# INSTRUCTION:
Retype the part of the blog post about comic book sounds below, starting with "People having grown" and going on through "BRKERBRABOOM or KRRKKKOOOOOO...".
[BEGIN ARTICLE]
Thursday, June 6, 2019

009 - #blogjune 006 - The Sound of Silence

"If it's a good movie, the sound could go off and the audience would still have a perfectly clear idea of what was going on."  - Alfred Hitchcock

*In case anyone thought it "could be, could be not or couldn't rightly say" - the left panel is from Asterix!
One of my favourite words in the "English" language is onomatopoeia - .
As a cartoonist, or comic book artist, putting sounds into words is an important element of the story telling process. What word do you choose to portray certain sounds. It can sometimes be quite a tough choice, because certain words COULD conjure up a different experience of sound from person to person. So, one hopes to make a sound decision.
Most people will be familiar with most of the common variations of comic book sounds, your POWs (incl. KAPOW), BAMs, ZAPs and BOOMs. And my personal favourite WHAM... Ok, yes - also because I was a big fan of their music in the 80s *smile*


Reading a comic is mostly a silent event - in these colder winter days, sitting in the warmest spot in the house with maybe the sound of thunder and the rain on the roof. So, the story itself needs to be able to create convincing sound effects enabling us to (as Scott McCloud described it so well) "LISTEN WITH OUR EYES"
We can all appreciate a good BANG...

Both Scott McCloud's "Making Comics" and "Understanding Comics" are amazing books.

People having grown up up with Tintin books will be familiar with the exploding mushrooms in the story of the Shooting Star. Those BOOMS are quite subdued compared to some of the other exploding sounds in comics, especially the American super hero ones. It's can also be an issue with different languages. For instance the Dutch word for BOOM is BOEM (because BOOM actually means TREE in the Netherlands) - then it is >BOUM< if you’re French, or >BOM< if you’re Swedish and >BUM< if you’re Italian!



I like it when they get creative and make up words that aren't your normal stock standard variety of usual comic book sounds... From simpler words like WHUMP, KRAK, and BUDABOOM .. to the more complicated versions like:

TWAFWOKK, SKRATOOM, KRAKA-KWOOM, KKRAKKA DOOOUM, BRKERBRABOOM or KRRKKKOOOOOO...

All these remind me of the great sounding words imitating the sound of thunder from Finnegans Wake by Irish writer James Joyce - like this one:
Pappappapparrassannuaragheallachnatullaghmonganmacmacmacwhackfalltherdebble-nonthedubblandaddydoodled.
[END ARTICLE]
[BEGIN DATASET SECTION]
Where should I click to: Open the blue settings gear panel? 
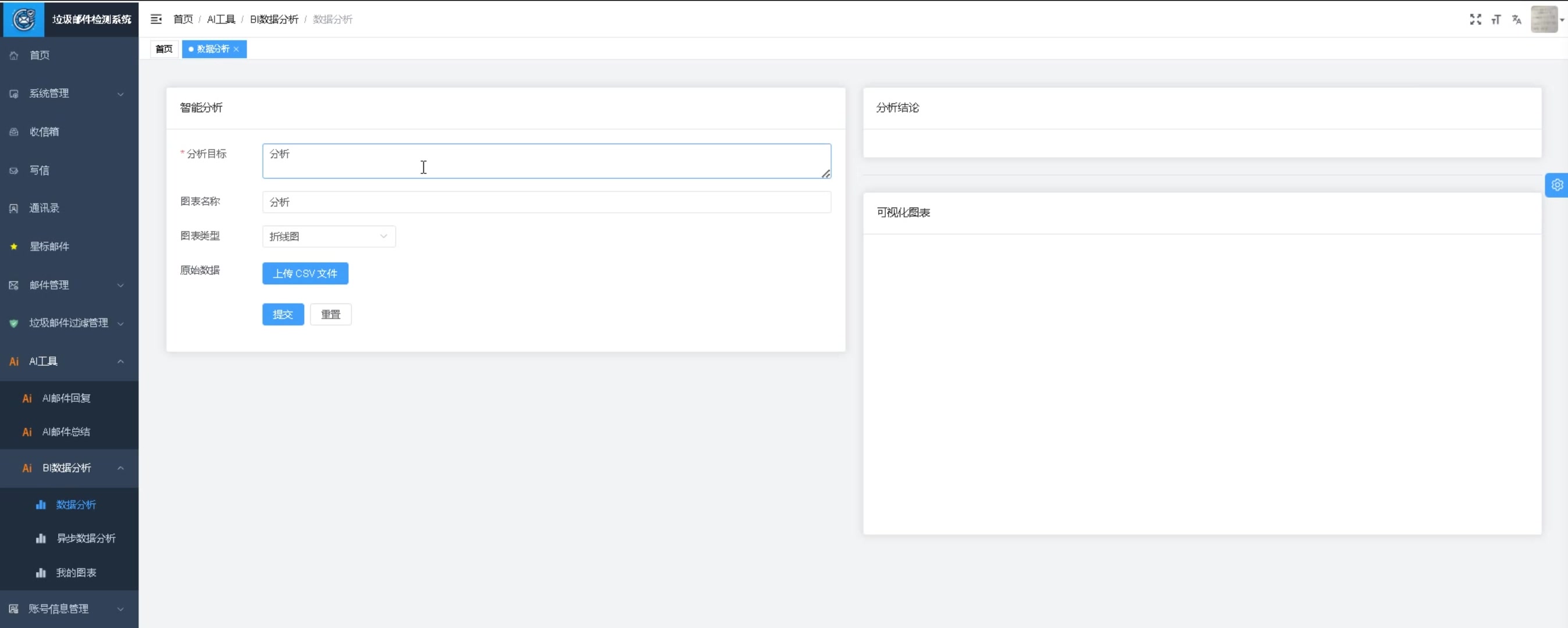click(1556, 185)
[END DATASET SECTION]
# SOLUTION:
People having grown up up with Tintin books will be familiar with the exploding mushrooms in the story of the Shooting Star. Those BOOMS are quite subdued compared to some of the other exploding sounds in comics, especially the American super hero ones. It's can also be an issue with different languages. For instance the Dutch word for BOOM is BOEM (because BOOM actually means TREE in the Netherlands) - then it is >BOUM< if you’re French, or >BOM< if you’re Swedish and >BUM< if you’re Italian!



I like it when they get creative and make up words that aren't your normal stock standard variety of usual comic book sounds... From simpler words like WHUMP, KRAK, and BUDABOOM .. to the more complicated versions like:

TWAFWOKK, SKRATOOM, KRAKA-KWOOM, KKRAKKA DOOOUM, BRKERBRABOOM or KRRKKKOOOOOO...